I carefully placed my teacup on Bettina’s bedside table. “You sound defeatist. Remember what our professors say—while fate cannot change, people can. If we go home and say nothing, the ritual will carry on as always. These traditions stick around for so long precisely because no one tries to stop them.”

“True,” Bettina said, “but I don’t see how we can change something that big. It’s not like people are eager to listen to returned girls. Besides, we have to be careful not to call too much attention to this place.”

She was right. When we eventually returned to the outside world, we’d need to be subtle regarding what we’d learned on the mountain; our professors stressed that above all else. That was why I hadn’t told my friends that I wrote to Julia and Miles about all I was learning on the mountain, or that I hoped to put this education to use with them in the future. In any case, I was not in a hurry. I’d been on the mountain for a good stretch—five hundred and seventy days, to be exact—but I had another year remaining before graduation.
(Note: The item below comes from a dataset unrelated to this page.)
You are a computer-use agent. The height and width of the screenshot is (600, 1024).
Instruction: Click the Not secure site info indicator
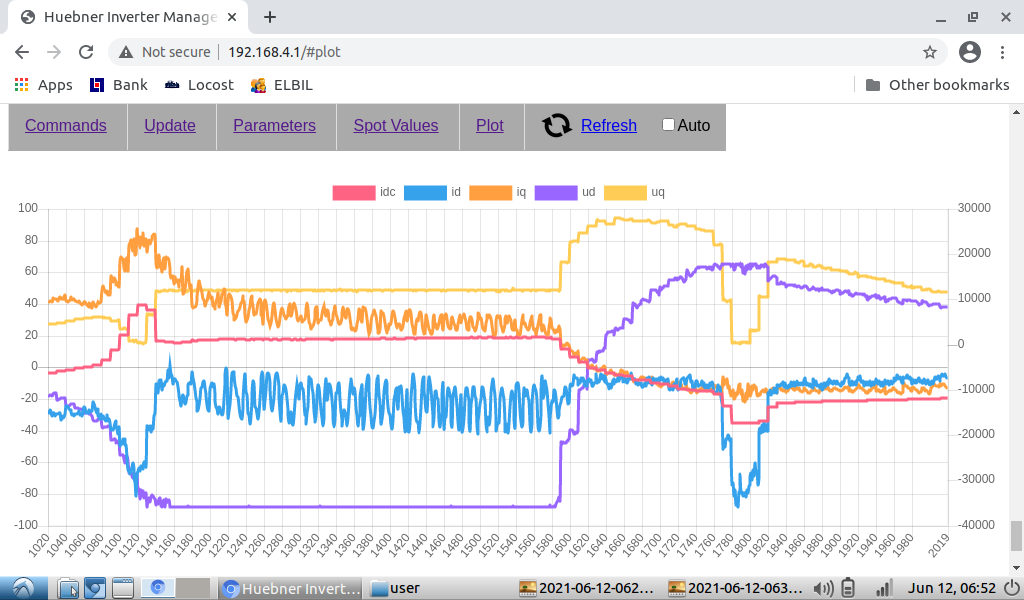click(164, 52)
We were still debating the merits and risks of trying to upend the father-daughter ritual when our friend Lena appeared in the doorway. She was holding something behind her back.

“Celeste.” She seemed nervous. “I need to show you something.”

Lena was only fourteen—she’d changed younger than most, and she’d only joined us at the Mountain School a few months prior—but she was clever and courageous. She’d attacked her captor, pressing her thumbs into his eyes until he released her. Though she might have escaped without anyone knowing about her abduction, she went right to the police. Not that it did much good, since her abductor was eventually set free on a technicality, but the fact he was arrested at all was a victory.

Lena waited. I was starting to feel uneasy at the sudden change in the room, the way the air had grown heavier.

“Whatever it is, just tell me,” I said. “You know I hate secrets.”

Lena stepped forward. From behind her back she produced a plain green box. I knew what it was at once, even before she handed it to me.

A tarot deck—the newest erotic edition.

I swallowed, determined not to cry. In my nearly two years at the Mountain School, I’d rarely cried. I was happy there. My bedroom had a view of mountain peaks, plus a sliver of far-off river that blazed in the setting sun. Out back were horses to ride, and berries to pick, and friends to laugh with. It was a good place. It still was, even with that deck in my hands.

I opened the box. Inside, the top card showed a drawing of a brown-skinned girl, naked with small breasts, her markings dotted in iridescent ink. The deck I’d seen years ago, at Rebecca’s house, had been of the style that drilled tiny holes for the markings. This deck represented the classic version, the predictions painted on in spots as tiny as needle pricks.

It was my turn, anyway. Most of the other girls had already endured this. Bettina was back in her hometown, still recovering in a Reintegration Wing, when she appeared on flyers tacked up in sex shops. A nightmare. Alicia had been in a comic book, which was even worse. In comics, you were given movement, plotlines, partners. You were acted upon.

The cards were cold in my hand. I could not bring myself to look. In addition to my naked body and all my predictions, my card would also include one key detail: the marking pattern on my ribs predicting Miles’s death. I had never told my friends about my brother’s fate. Only Professor Reed knew the full truth.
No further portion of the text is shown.